Julia Ward Howe and her family came to Portsmouth every summer from the 1850s to 1910, the year she died at her Oak Glen home on Union Street. Julia was born in New York City on May 27, 1819, and had deep family roots in Rhode Island. On her father’s side, she was descended from Roger Williams and colonial Rhode Island governors. Her father, Samuel Ward, was a banker and her mother was Julia Cutler. Julia’s mother died when she was only five years old, but Julia, following in her mother’s footsteps, became an author. She began writing at a young age, and contributed to the New Yorker Magazine when she was only seventeen. Throughout her career, Julia wrote poems, plays, travel sketches, essays, stories, book and play reviews.
She is best remembered for writing the poem which was set to music as “Battle Hymn of the Republic.” While visiting Washington with her husband during the Civil War, the couple witnessed soldiers marching to the tune of “John Brown’s Body.” The chaplain who accompanied them suggested that Julia write more appropriate lyrics for the song. Julia later reflected about how the hymn was written. “The next morning just about 4 o’clock I woke suddenly. As I lay there in bed the words of the hymn began to form themselves in my mind. I got up and by the faint light of the early morning scrawled them on a piece of paper and then went back to bed and sound asleep again. That is the way the hymn was written.” (Saturday Evening Post- as quoted in the Newport Mercury May 30, 1914)
Julia and Samuel Howe married in Boston in 1843. The Howe family lived in Boston where Samuel was a founder of the Perkins School for the Blind. Julia loved her children although she found pregnancy, childbirth, and caring for her six children challenging. She persisted in writing even when her husband, Samuel Gridley Howe, discouraged her efforts. She even had works secretly published so that her husband would not know about them.

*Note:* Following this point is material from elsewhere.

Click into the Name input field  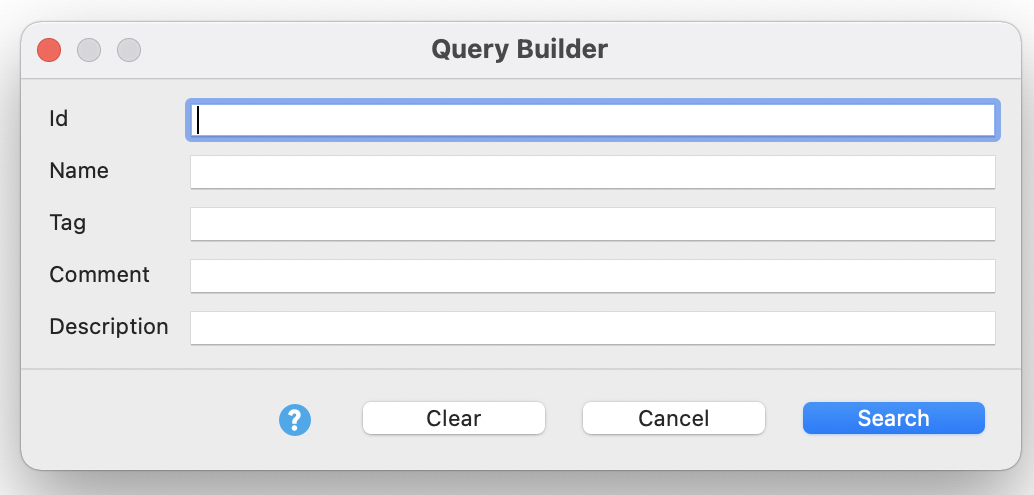point(592,171)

When Julia became a widow, she was free to advocate for the reforms dear to her heart. She was active in all the reforms of the era - abolition, woman suffrage, the peace movement and the rights of women. She was the first to establish a “Mother’s Day” in Massachusetts and she intended it to be a day to promote peace. Julia was an important organizer for women’s issues, and her voice commanded attention. In the interest of gaining the vote for women, she helped found the New England Suffrage Association in 1868 and the statewide Massachusetts Women Suffrage Association. She was in favor of the 15th Amendment, which granted the vote to black men. This was a break with Susan B. Anthony and Elizabeth Cady Stanton. She sided with Lucy Stone in founding the American Woman Suffrage Association. She edited the Woman’s Journal for 20 years. In 1889, the groups were back together again to support votes for women.
Julia organized clubs of various sorts wherever she went. In 1873, she helped create the Association for the Advancement of Women to improve education for women and help them enter into professional jobs. Julia was especially fond of Women’s Clubs. When she died in 1910 at her Portsmouth home, her obituary in the Newport Daily News summarized all the aspects of her life. “She was a beauty, social queen, preacher, poet, anchor, a lover of music and all the fine arts and a friend of the oppressed in all nations, a platform speaker of great popularity, the maker of home the gentlest, most ideal and holy to be conceived, a loyal, helping and loving wife, and yet one of the most pronounced of woman suffrage; the friend and intimate of the rich and powerful of earth yet with a heart full of sympathy for the lowly, ignorant and downtrodden, and with pen and voice ready for their defense and uplift.”